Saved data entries
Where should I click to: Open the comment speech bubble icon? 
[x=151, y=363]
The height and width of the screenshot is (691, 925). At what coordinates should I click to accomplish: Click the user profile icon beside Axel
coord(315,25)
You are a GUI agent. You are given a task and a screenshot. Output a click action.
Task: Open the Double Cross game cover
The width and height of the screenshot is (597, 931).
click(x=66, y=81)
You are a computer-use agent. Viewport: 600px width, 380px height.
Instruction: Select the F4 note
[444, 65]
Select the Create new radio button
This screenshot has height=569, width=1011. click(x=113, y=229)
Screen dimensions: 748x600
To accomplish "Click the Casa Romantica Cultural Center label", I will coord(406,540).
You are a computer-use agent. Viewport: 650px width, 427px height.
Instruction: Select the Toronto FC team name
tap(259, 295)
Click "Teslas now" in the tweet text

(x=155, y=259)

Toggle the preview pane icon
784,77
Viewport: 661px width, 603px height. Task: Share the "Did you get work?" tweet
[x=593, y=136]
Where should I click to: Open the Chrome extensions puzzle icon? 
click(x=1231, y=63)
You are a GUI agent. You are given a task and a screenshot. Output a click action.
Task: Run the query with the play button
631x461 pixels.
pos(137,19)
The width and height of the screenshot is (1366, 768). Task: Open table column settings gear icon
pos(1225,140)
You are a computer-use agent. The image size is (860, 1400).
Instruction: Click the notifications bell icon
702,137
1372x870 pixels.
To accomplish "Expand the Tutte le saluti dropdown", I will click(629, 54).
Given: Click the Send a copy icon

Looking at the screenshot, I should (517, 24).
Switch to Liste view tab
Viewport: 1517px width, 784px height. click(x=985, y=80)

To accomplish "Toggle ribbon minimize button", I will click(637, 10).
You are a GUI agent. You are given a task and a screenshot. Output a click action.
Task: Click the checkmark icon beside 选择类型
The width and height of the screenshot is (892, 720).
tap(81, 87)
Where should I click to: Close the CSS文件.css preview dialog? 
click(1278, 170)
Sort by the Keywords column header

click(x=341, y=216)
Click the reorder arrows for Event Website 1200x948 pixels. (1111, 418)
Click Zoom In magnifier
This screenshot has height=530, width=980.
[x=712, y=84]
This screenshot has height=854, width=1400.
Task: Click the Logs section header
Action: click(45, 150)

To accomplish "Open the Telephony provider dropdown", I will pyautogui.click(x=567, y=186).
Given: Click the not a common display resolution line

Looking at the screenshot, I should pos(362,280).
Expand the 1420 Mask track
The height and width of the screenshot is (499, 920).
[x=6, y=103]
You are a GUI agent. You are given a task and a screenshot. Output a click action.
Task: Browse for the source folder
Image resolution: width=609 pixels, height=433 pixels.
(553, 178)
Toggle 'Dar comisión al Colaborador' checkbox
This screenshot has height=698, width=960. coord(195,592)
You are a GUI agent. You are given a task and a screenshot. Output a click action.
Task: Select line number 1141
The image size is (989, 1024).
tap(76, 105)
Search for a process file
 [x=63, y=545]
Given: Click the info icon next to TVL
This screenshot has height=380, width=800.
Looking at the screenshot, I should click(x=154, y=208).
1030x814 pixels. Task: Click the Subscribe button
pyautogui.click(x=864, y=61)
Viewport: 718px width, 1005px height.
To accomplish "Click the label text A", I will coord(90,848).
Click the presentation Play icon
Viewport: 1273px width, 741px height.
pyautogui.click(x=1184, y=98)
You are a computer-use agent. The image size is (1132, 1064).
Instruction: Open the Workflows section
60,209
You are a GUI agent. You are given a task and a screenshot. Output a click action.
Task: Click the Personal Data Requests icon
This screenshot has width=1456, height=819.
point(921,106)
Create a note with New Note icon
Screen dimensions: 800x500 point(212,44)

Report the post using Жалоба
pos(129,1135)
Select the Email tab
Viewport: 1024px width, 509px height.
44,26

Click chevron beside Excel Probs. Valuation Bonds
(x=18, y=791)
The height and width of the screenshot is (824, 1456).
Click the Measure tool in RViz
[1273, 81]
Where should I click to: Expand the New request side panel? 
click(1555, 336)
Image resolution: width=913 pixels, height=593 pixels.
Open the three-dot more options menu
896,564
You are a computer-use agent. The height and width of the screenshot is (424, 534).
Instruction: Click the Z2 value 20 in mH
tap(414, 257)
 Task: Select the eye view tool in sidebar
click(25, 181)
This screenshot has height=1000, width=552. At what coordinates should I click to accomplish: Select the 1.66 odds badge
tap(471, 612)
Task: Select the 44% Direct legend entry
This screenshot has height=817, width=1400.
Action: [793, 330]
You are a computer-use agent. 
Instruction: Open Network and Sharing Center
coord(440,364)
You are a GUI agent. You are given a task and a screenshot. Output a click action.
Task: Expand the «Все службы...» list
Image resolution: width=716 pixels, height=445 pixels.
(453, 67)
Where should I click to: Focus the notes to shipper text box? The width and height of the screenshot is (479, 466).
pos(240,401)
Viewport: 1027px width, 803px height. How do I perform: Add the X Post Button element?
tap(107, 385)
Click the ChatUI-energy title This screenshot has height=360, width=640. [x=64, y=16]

- _Your objective_: Restate the entries above word for word.

- _Solution to this exercise_:
Where should I click to: Open the comment speech bubble icon? 
[x=151, y=363]
The height and width of the screenshot is (691, 925). At what coordinates should I click to accomplish: Click the user profile icon beside Axel
coord(315,25)
You are a GUI agent. You are given a task and a screenshot. Output a click action.
Task: Open the Double Cross game cover
The width and height of the screenshot is (597, 931).
click(x=66, y=81)
You are a computer-use agent. Viewport: 600px width, 380px height.
Instruction: Select the F4 note
[444, 65]
Select the Create new radio button
This screenshot has height=569, width=1011. click(x=113, y=229)
Screen dimensions: 748x600
To accomplish "Click the Casa Romantica Cultural Center label", I will coord(406,540).
You are a computer-use agent. Viewport: 650px width, 427px height.
Instruction: Select the Toronto FC team name
tap(259, 295)
Click "Teslas now" in the tweet text

(x=155, y=259)

Toggle the preview pane icon
784,77
Viewport: 661px width, 603px height. Task: Share the "Did you get work?" tweet
[x=593, y=136]
Where should I click to: Open the Chrome extensions puzzle icon? 
click(x=1231, y=63)
You are a GUI agent. You are given a task and a screenshot. Output a click action.
Task: Run the query with the play button
631x461 pixels.
pos(137,19)
The width and height of the screenshot is (1366, 768). Task: Open table column settings gear icon
pos(1225,140)
You are a computer-use agent. The image size is (860, 1400).
Instruction: Click the notifications bell icon
702,137
1372x870 pixels.
To accomplish "Expand the Tutte le saluti dropdown", I will click(629, 54).
Given: Click the Send a copy icon

Looking at the screenshot, I should (517, 24).
Switch to Liste view tab
Viewport: 1517px width, 784px height. click(x=985, y=80)

To accomplish "Toggle ribbon minimize button", I will click(637, 10).
You are a GUI agent. You are given a task and a screenshot. Output a click action.
Task: Click the checkmark icon beside 选择类型
The width and height of the screenshot is (892, 720).
tap(81, 87)
Where should I click to: Close the CSS文件.css preview dialog? 
click(1278, 170)
Sort by the Keywords column header

click(x=341, y=216)
Click the reorder arrows for Event Website 1200x948 pixels. (1111, 418)
Click Zoom In magnifier
This screenshot has height=530, width=980.
[x=712, y=84]
This screenshot has height=854, width=1400.
Task: Click the Logs section header
Action: click(45, 150)

To accomplish "Open the Telephony provider dropdown", I will pyautogui.click(x=567, y=186).
Given: Click the not a common display resolution line

Looking at the screenshot, I should pos(362,280).
Expand the 1420 Mask track
The height and width of the screenshot is (499, 920).
[x=6, y=103]
You are a GUI agent. You are given a task and a screenshot. Output a click action.
Task: Browse for the source folder
Image resolution: width=609 pixels, height=433 pixels.
(553, 178)
Toggle 'Dar comisión al Colaborador' checkbox
This screenshot has height=698, width=960. coord(195,592)
You are a GUI agent. You are given a task and a screenshot. Output a click action.
Task: Select line number 1141
The image size is (989, 1024).
tap(76, 105)
Search for a process file
 [x=63, y=545]
Given: Click the info icon next to TVL
This screenshot has height=380, width=800.
Looking at the screenshot, I should click(x=154, y=208).
1030x814 pixels. Task: Click the Subscribe button
pyautogui.click(x=864, y=61)
Viewport: 718px width, 1005px height.
To accomplish "Click the label text A", I will coord(90,848).
Click the presentation Play icon
Viewport: 1273px width, 741px height.
pyautogui.click(x=1184, y=98)
You are a computer-use agent. The image size is (1132, 1064).
Instruction: Open the Workflows section
60,209
You are a GUI agent. You are given a task and a screenshot. Output a click action.
Task: Click the Personal Data Requests icon
This screenshot has width=1456, height=819.
point(921,106)
Create a note with New Note icon
Screen dimensions: 800x500 point(212,44)

Report the post using Жалоба
pos(129,1135)
Select the Email tab
Viewport: 1024px width, 509px height.
44,26

Click chevron beside Excel Probs. Valuation Bonds
(x=18, y=791)
The height and width of the screenshot is (824, 1456).
Click the Measure tool in RViz
[1273, 81]
Where should I click to: Expand the New request side panel? 
click(1555, 336)
Image resolution: width=913 pixels, height=593 pixels.
Open the three-dot more options menu
896,564
You are a computer-use agent. The height and width of the screenshot is (424, 534).
Instruction: Click the Z2 value 20 in mH
tap(414, 257)
 Task: Select the eye view tool in sidebar
click(25, 181)
This screenshot has height=1000, width=552. At what coordinates should I click to accomplish: Select the 1.66 odds badge
tap(471, 612)
Task: Select the 44% Direct legend entry
This screenshot has height=817, width=1400.
Action: [793, 330]
You are a computer-use agent. 
Instruction: Open Network and Sharing Center
coord(440,364)
You are a GUI agent. You are given a task and a screenshot. Output a click action.
Task: Expand the «Все службы...» list
Image resolution: width=716 pixels, height=445 pixels.
(453, 67)
Where should I click to: Focus the notes to shipper text box? The width and height of the screenshot is (479, 466).
pos(240,401)
Viewport: 1027px width, 803px height. How do I perform: Add the X Post Button element?
tap(107, 385)
Click the ChatUI-energy title This screenshot has height=360, width=640. [x=64, y=16]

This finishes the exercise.